Yes, France has degenerated to the point of being beyond pathetic – see the recent Limonov-worshipper from France leaving inane messages on my blog. But that is not about Jews, it’s about France’s rapid decline and turn towards barbarity.
“Not only did the euro fail to sustain prosperity on the Continent—with the exception of Germany, which in time undertook to lower wages and cut welfare payments—but after 2008 it led to a series of national bankruptcies or near-bankruptcies from Ireland to Greece and from Spain and Italy to France.”
– An extremely simplistic and childish assertion.
“Jews had benefited from their identification with the European project as long as “Europe” was a warrant for prosperity and progress.
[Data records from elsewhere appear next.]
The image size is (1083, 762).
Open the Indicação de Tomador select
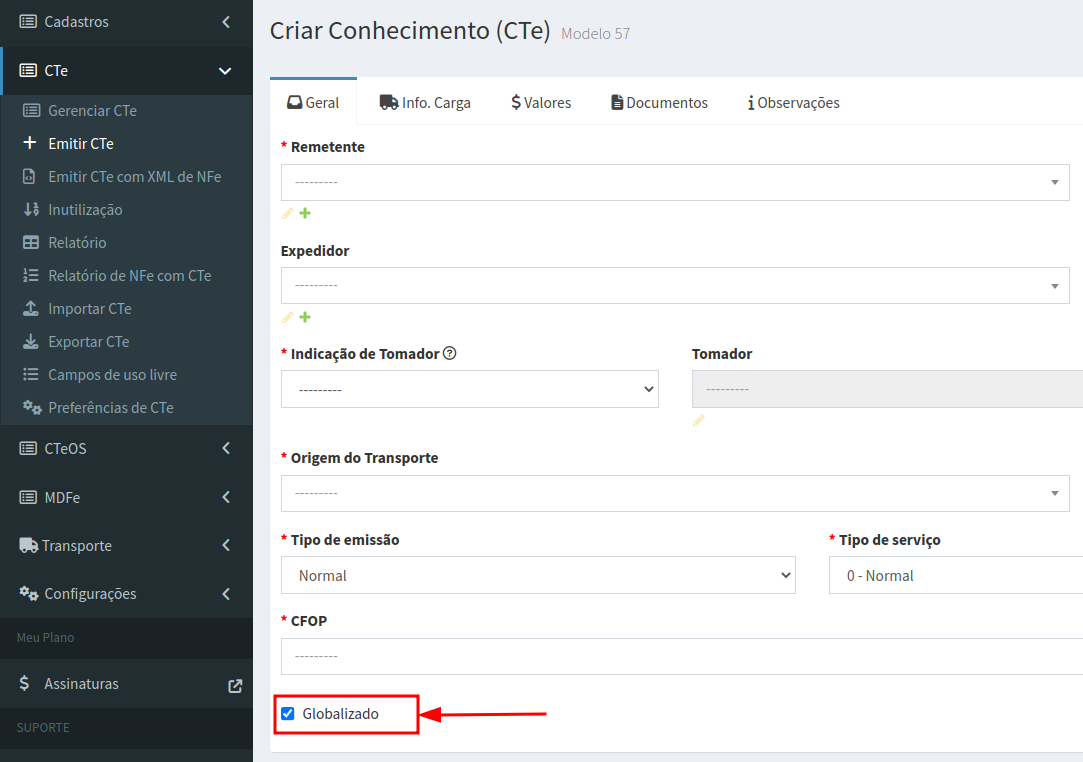click(469, 389)
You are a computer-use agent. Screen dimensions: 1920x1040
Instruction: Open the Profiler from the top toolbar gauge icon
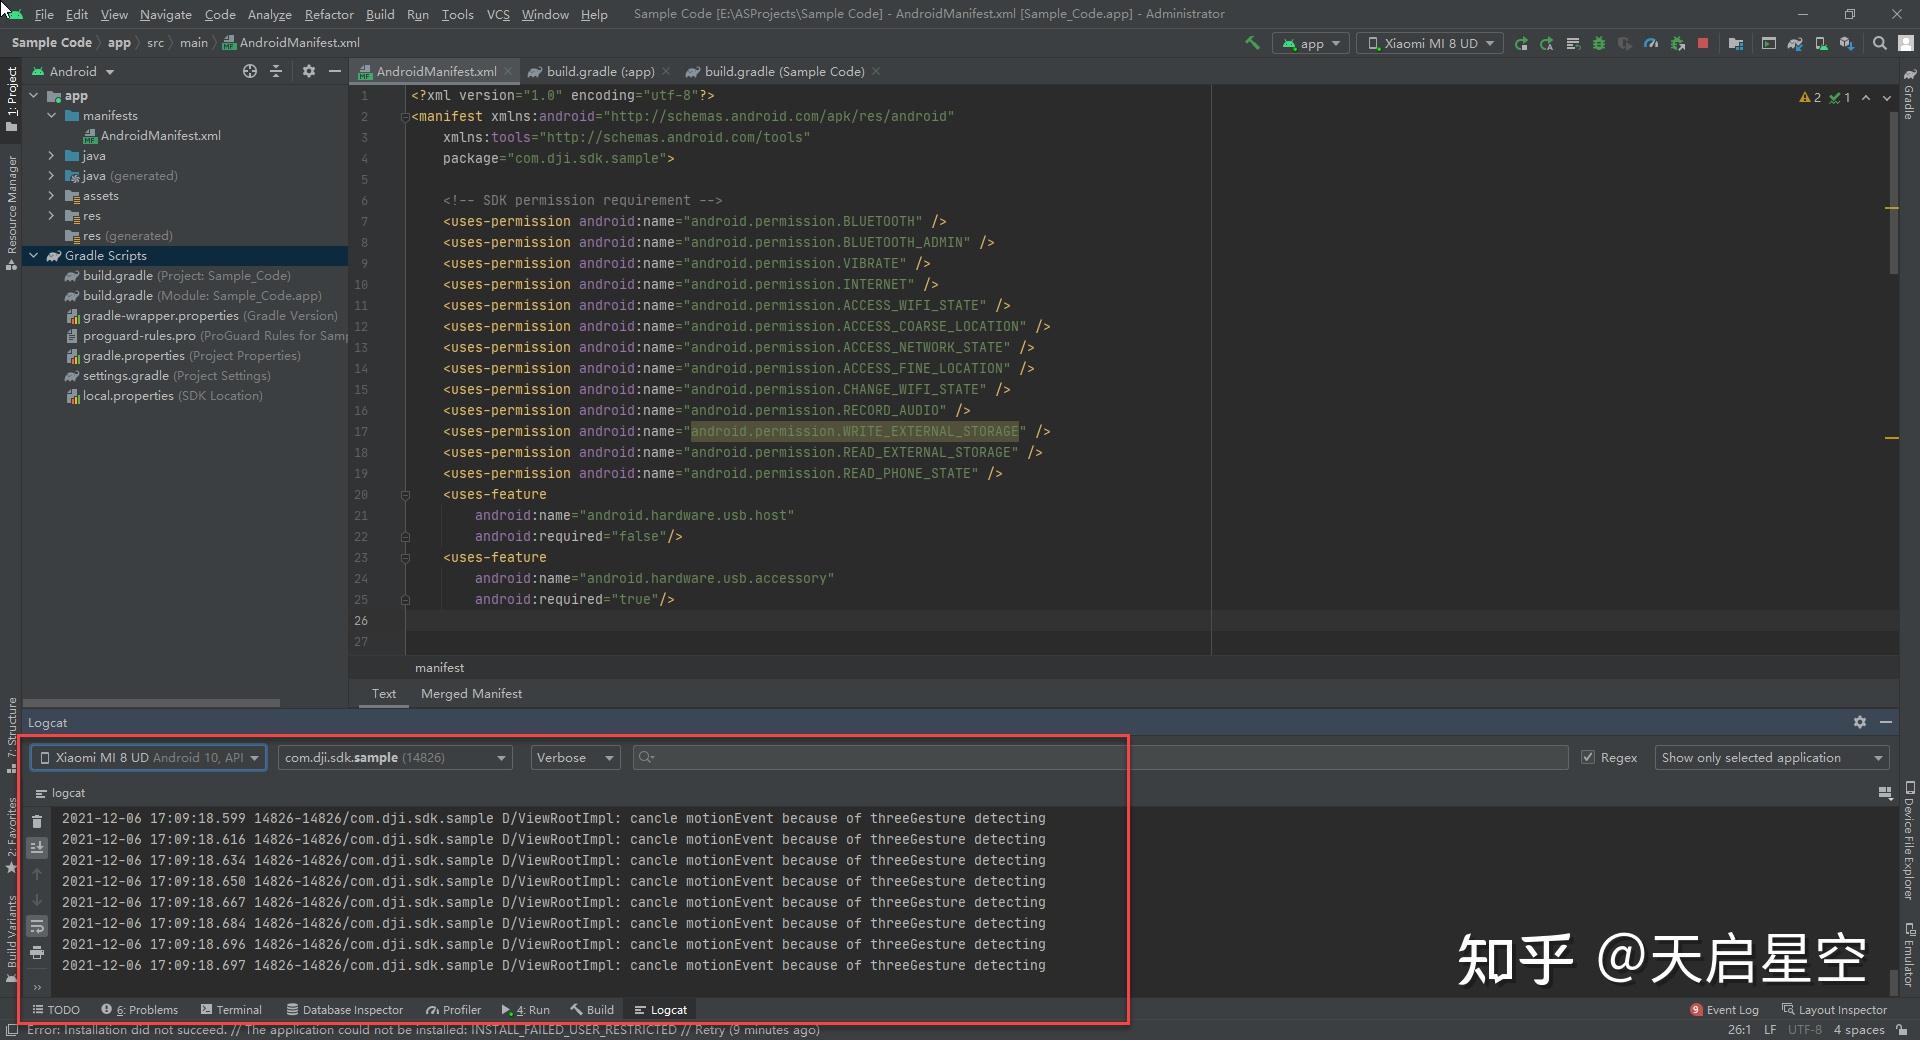coord(1651,43)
As “Europe” came increasingly to connote disruption, stagnation, and poverty, they were increasingly held in suspicion—guilty by association with a false dream, as it were, and all the more so since many of the charges against the EU”
– Absolutely ridiculous.
“This is quite problematic in itself, and all the more problematic to the degree that Islam overlaps with radical Islam: a philosophy and a way of life that reject democracy, the open society, and, needless to add, Jews. Islamists see Europe as an Islamic-society-in-the-making; attempts by ethnic Europeans or by democratically-minded Muslims to reverse that process, or to reconcile Islam with European and democratic values, are regarded prima facie as “Islamophobia””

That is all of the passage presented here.